}
14 April 2025

Prof. Dr. Münevver Üçer: “Tezhibi dünyaya tanıtmak istiyorum”

“Gelenek Gelecektir” adlı sergisiyle beş yıl aradan sonra sanatseverlerle eserlerini buluşturan Prof. Dr. Münevver Üçer ile tezhip sanatını, ilham kaynaklarını, eserlerinde getirdiği yenilikleri ve gelecekteki hedeflerini konuştuk.

Öncelikle tezhip sanatına olan ilginiz nasıl başladı? Sanatsal yolculuğunuzda sizi en çok etkileyen unsurlar neler oldu?

Tezhip yolculuğuma 1982 yılında üniversiteye girmemle başladım. Üniversite giriş sınavında iki bölüm seçmiştim. Biri geleneksel Türk sanatlarıydı, biri de seramik bölümüydü. Seramik bölümünün sınavını kaçırdım. Demek ki kaderimde geleneksel varmış, diyorum. Geleneksel sanatları kazanınca ilk yıl tabii ortak dersler gördük. Fakat ikinci yılda bir ana branş, bir yardımcı branş seçiyordunuz.

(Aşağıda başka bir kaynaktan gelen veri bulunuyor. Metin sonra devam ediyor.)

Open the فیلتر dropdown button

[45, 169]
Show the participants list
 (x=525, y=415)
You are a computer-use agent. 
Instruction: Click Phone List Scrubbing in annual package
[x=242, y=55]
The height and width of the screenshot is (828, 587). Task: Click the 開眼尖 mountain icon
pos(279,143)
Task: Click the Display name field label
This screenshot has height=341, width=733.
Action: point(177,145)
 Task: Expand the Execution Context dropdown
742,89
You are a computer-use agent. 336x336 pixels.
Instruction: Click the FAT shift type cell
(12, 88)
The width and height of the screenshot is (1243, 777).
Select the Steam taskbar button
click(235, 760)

Ben tabii süslemeyi görünce, tezhibin süsleme olduğunu anlayınca hemen tezhibi seçtim. Tezhiple bu şekilde tanışmış oldum. Şunu hep söylüyorum, ben Allah'ın sevgili kuluyum. Çünkü beni böyle bir sanatla tanıştırdı ve bu sanat mesleğim oldu. O nedenle gerçekten şanslıyım.

Hocam, “Gelenek Gelecektir” ismi oldukça anlamlı. Beş yıl aradan sonra açtığınız bu kişisel serginiz için bu başlığın anlamı nedir? Bu başlıkla sanatseverlere aslında hangi mesajı veriyorsunuz?

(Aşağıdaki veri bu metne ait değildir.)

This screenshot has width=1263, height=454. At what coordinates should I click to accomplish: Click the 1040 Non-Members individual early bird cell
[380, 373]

Tezhip, 8. ve 9. yüzyıldan itibaren var olan bir sanat. İlk önce Budizm, Manizm ile ilişkili olarak doğuyor, ardından da İslam’la çok iyi örtüştüğü için bu kültürde ilerliyor. Kutsal kitabımız Kur'an-ı Kerim tezhiple süsleniyor. 16. yüzyılda ise Kanun Sultan Süleyman’ın hamiliğinde bu sanat doruk noktasına çıkıyor ve Şahkulu, Kara Memi gibi önemli sanatkârlar döneme damgasını vuruyor.

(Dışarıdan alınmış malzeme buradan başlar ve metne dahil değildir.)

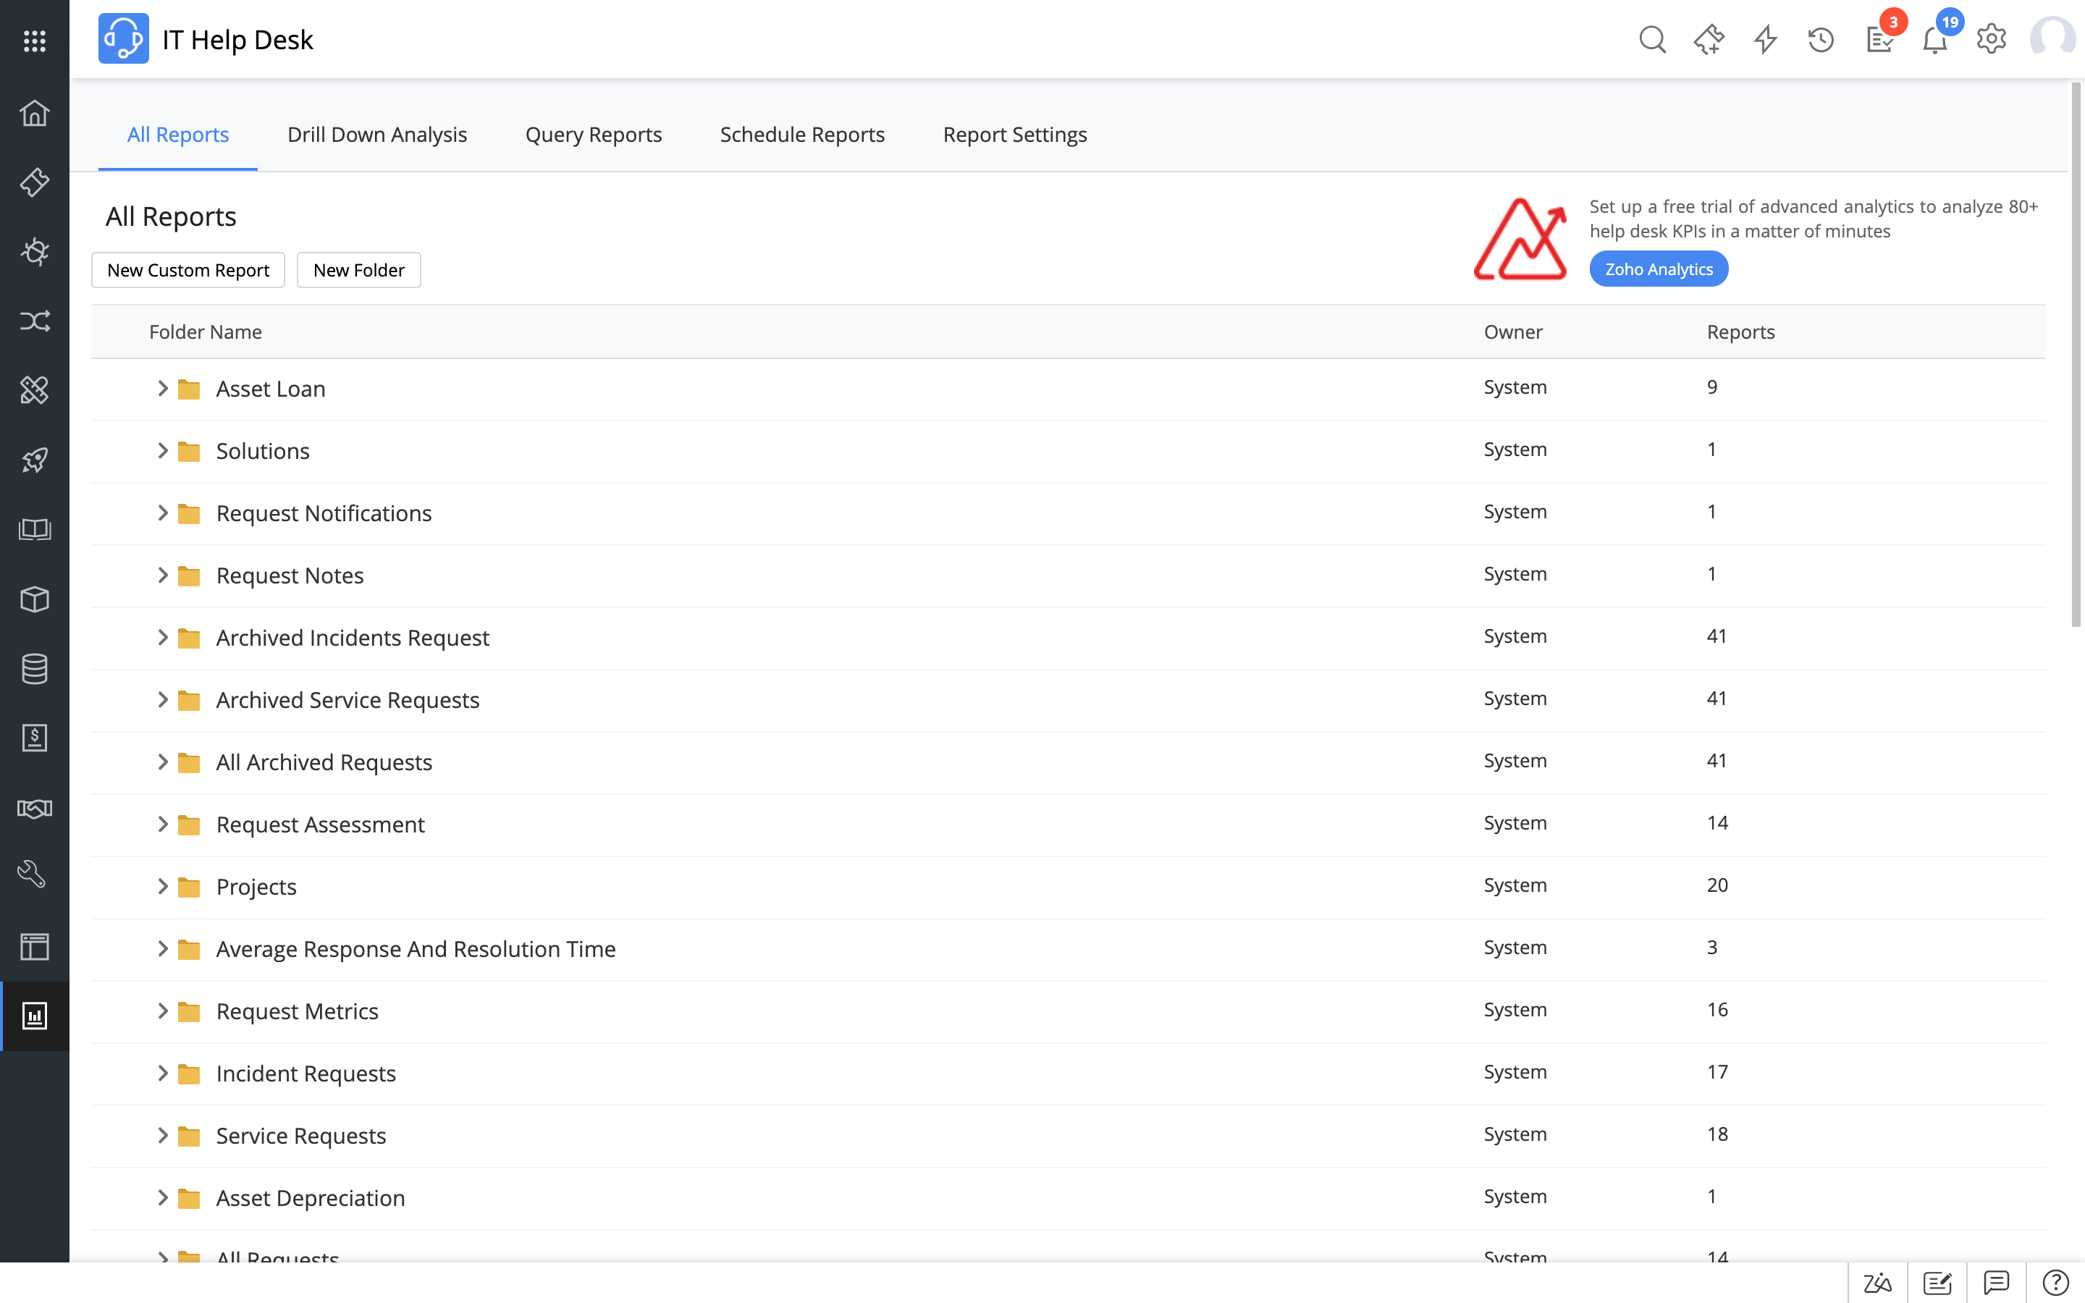Expand the Request Metrics folder
This screenshot has width=2085, height=1303.
point(162,1011)
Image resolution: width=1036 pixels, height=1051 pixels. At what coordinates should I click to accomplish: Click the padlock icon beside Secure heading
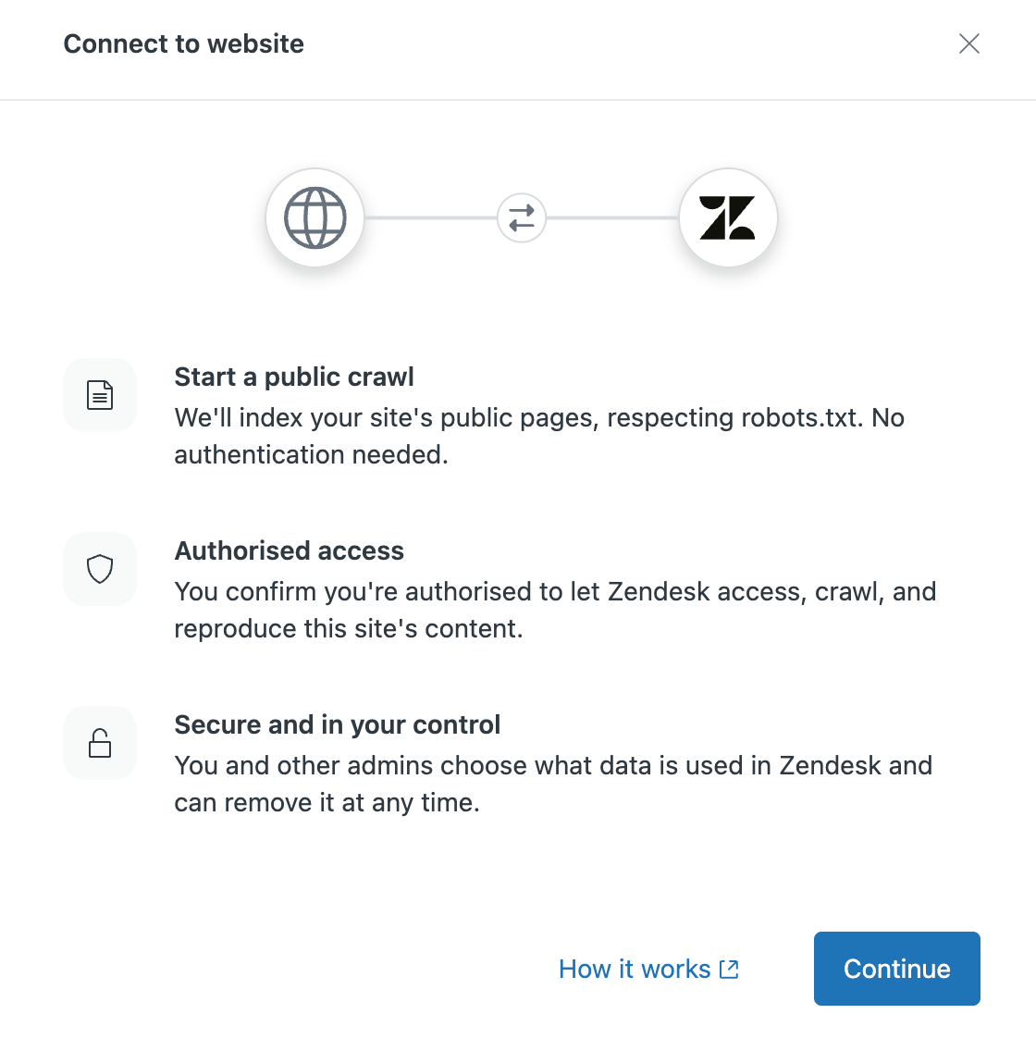pos(100,743)
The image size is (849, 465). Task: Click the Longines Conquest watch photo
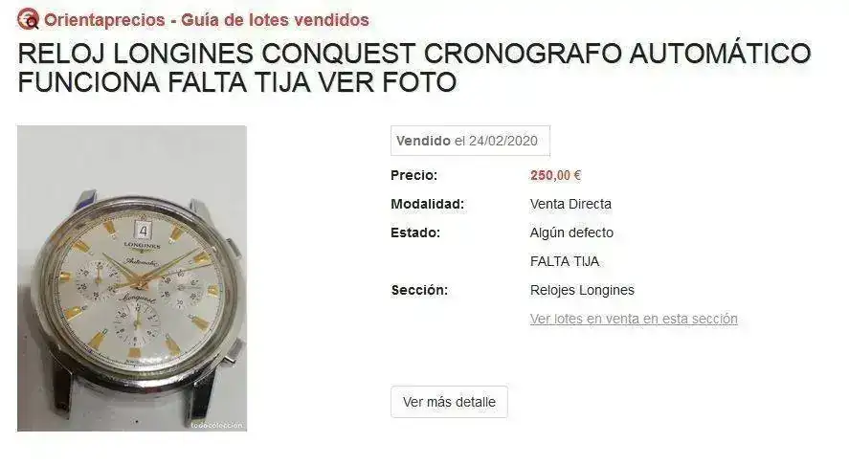point(132,278)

Ben bir akademisyenim, öğrenci yetiştiriyorum ve tezhip sanatını bu yüzyılda da devam ettirmeye çalışıyorum. Dolayısıyla içinde yaşadığımız yüzyılda “Bir Münevver Üçer var” demek istiyorum. O yüzden geçmiş ve gelecek bir arada olmak üzere bu yüzyılda neler yapabileceğimin arayışı içindeyim. 16. yüzyılda motif ve desen olarak her şey yapılmış. Bu yüzyılda ancak lazer kesim, 3D gibi çeşitli teknolojik metotları sanata ekleyebiliriz. Ben tuvalde çalışmayı seçtim. “Niye tezhip sanatını tuvallerin üzerine yapmayayım?” dedim ve bir yenilikle bir sunum yaptım.

“Lale benim vazgeçilmezim”
Serginizin ana temasını oluşturan lale motifi, geleneksel Türk sanatında pek çok önemli anlamlara sahip. Bu motifin sunduğu anlamlar nelerdir? Siz bu sergide lale motifini nasıl bir yorumla izleyiciye sundunuz?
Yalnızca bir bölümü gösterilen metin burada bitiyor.